▶ _Task directions_
Report every line in the records below that holds the word "options".
(Working data begins)
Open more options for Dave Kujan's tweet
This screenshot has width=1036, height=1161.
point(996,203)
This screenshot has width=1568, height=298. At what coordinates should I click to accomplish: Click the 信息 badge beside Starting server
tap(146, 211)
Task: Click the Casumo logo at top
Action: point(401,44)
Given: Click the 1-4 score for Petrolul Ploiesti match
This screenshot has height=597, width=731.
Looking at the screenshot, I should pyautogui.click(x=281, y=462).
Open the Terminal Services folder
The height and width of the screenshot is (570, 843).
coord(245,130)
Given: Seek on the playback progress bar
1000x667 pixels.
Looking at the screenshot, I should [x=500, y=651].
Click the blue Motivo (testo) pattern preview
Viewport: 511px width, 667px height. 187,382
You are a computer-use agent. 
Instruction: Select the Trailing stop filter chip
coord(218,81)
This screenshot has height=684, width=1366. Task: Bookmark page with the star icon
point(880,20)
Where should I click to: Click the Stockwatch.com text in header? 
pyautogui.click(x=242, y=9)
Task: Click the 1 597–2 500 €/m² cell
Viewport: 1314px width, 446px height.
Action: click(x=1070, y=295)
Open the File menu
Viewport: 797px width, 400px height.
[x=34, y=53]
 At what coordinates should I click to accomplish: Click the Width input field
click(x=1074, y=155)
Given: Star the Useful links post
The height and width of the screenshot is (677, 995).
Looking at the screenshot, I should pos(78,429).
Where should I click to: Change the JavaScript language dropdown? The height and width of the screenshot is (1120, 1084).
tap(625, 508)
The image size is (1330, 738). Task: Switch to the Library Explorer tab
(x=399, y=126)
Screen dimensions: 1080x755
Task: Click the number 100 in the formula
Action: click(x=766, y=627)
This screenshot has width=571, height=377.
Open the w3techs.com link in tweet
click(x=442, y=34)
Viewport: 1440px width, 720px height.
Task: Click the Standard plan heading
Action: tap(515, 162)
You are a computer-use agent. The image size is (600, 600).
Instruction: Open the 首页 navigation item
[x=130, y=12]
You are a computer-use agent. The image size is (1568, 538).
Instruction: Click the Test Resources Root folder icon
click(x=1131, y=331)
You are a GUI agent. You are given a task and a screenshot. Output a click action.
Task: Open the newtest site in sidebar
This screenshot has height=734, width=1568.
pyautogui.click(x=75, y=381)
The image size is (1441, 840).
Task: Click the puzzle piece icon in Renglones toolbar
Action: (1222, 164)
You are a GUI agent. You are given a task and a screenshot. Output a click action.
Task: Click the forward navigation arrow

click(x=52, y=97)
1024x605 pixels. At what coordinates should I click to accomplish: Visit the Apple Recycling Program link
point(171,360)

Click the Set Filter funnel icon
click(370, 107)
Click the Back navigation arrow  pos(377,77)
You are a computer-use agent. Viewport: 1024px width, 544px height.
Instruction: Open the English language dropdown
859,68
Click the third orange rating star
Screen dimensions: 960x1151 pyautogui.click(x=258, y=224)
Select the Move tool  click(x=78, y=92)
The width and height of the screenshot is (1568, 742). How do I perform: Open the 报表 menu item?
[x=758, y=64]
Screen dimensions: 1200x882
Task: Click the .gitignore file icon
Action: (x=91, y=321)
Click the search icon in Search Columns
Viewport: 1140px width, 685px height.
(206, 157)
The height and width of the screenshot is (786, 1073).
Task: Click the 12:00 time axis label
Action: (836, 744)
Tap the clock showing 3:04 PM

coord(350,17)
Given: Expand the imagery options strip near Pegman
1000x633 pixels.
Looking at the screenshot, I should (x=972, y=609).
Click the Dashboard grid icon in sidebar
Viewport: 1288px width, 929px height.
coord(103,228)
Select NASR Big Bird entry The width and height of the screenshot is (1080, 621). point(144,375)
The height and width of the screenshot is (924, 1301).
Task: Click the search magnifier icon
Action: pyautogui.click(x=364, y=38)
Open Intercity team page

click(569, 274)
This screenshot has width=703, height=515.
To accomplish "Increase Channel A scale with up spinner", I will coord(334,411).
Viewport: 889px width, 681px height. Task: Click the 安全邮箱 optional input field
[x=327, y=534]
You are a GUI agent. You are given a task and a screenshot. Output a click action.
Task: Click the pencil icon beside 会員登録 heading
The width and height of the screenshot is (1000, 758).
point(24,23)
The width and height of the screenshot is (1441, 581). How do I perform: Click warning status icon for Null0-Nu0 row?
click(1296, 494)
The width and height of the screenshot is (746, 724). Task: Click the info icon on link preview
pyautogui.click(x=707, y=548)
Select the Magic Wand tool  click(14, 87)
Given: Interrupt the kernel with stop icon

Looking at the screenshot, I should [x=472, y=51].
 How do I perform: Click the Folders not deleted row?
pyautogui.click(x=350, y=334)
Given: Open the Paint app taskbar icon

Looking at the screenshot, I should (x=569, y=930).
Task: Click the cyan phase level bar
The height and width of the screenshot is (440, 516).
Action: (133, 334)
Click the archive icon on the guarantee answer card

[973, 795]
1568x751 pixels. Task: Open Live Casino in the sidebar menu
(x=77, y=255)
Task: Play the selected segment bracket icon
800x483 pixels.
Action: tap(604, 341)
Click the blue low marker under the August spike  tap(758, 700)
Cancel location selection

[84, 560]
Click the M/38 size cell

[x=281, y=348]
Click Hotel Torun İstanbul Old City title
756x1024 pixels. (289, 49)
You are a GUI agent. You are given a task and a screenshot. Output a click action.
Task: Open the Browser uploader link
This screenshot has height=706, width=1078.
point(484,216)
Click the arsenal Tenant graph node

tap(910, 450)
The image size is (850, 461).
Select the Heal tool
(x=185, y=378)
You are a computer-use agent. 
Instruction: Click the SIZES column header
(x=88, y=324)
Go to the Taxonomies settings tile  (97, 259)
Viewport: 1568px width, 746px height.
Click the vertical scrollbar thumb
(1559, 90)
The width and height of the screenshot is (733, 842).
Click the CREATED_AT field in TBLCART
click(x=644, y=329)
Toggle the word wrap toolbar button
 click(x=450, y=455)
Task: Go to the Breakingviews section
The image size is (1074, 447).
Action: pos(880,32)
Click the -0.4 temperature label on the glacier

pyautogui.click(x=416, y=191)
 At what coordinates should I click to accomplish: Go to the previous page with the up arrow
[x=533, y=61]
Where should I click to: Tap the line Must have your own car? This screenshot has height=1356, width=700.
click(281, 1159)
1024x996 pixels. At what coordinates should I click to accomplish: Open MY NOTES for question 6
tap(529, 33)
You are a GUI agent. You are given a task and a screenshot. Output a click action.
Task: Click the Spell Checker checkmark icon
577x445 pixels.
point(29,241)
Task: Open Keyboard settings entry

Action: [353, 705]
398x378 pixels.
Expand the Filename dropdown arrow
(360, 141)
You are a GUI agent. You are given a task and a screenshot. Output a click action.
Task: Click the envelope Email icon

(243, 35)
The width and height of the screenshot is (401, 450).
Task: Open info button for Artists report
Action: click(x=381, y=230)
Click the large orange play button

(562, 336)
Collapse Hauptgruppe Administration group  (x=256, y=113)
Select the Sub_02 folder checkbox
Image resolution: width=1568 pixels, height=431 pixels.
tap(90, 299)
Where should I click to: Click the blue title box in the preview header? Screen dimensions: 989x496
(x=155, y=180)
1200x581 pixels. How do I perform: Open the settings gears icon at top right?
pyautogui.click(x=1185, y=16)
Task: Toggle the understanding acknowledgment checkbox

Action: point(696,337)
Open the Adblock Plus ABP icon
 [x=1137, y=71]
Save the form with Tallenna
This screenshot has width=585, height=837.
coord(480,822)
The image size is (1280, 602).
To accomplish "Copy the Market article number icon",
(Working data ends)
▶ _Reply to the task_
Open more options for Dave Kujan's tweet
Given: Expand the imagery options strip near Pegman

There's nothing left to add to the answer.